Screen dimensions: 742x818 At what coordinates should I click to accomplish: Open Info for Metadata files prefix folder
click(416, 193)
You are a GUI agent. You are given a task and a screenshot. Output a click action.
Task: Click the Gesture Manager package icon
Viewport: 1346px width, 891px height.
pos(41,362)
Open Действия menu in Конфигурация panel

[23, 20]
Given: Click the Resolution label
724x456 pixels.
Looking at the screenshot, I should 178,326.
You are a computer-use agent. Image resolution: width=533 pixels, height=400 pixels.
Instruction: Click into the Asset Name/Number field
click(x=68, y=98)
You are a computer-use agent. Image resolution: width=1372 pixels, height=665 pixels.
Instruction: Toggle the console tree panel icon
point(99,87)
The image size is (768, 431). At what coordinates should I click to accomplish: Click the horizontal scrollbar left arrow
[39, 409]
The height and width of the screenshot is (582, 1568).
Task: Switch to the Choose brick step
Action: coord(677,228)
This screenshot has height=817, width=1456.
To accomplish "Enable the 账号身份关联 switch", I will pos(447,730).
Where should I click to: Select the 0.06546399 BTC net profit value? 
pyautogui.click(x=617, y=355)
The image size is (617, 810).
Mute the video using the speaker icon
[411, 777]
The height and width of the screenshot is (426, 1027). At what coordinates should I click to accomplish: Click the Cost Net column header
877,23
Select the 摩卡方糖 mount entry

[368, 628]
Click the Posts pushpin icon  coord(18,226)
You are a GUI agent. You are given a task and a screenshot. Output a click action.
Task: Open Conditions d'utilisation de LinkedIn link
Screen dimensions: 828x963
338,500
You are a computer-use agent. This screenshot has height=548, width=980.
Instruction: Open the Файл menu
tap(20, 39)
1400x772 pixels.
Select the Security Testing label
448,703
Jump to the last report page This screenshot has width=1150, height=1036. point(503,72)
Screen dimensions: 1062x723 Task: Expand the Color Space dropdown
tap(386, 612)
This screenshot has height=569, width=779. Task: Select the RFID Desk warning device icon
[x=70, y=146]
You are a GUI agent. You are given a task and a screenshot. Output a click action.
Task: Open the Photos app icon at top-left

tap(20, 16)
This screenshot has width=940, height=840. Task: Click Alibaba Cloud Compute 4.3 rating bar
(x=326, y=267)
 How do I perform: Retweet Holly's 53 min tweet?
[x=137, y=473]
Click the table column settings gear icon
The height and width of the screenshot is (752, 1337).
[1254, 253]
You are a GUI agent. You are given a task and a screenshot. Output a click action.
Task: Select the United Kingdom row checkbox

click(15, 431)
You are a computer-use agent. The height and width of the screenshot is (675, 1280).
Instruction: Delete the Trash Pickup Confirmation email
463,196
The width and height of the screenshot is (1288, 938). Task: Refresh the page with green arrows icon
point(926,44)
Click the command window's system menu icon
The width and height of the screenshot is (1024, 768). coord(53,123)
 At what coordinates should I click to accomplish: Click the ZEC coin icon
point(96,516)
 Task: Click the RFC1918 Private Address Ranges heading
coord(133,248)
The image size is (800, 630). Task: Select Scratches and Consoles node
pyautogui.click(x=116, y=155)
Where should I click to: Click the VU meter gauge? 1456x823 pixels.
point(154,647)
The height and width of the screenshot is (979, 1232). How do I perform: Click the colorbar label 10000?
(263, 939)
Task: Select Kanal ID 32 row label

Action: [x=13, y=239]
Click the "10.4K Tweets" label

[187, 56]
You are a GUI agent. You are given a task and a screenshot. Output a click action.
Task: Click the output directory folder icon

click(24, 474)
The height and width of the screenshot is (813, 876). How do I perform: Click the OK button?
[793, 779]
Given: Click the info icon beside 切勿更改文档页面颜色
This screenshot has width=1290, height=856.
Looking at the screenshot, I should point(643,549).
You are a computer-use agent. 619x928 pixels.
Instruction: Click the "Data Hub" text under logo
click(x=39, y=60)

============================================================

● Task details: Show every line above in which the word "computer" is found.

● Task output:
You are a computer-use agent. Image resolution: width=533 pixels, height=400 pixels.
You are a computer-use agent. Image resolution: width=1372 pixels, height=665 pixels.
You are a computer-use agent. This screenshot has height=548, width=980.
You are a computer-use agent. The height and width of the screenshot is (675, 1280).
You are a computer-use agent. 619x928 pixels.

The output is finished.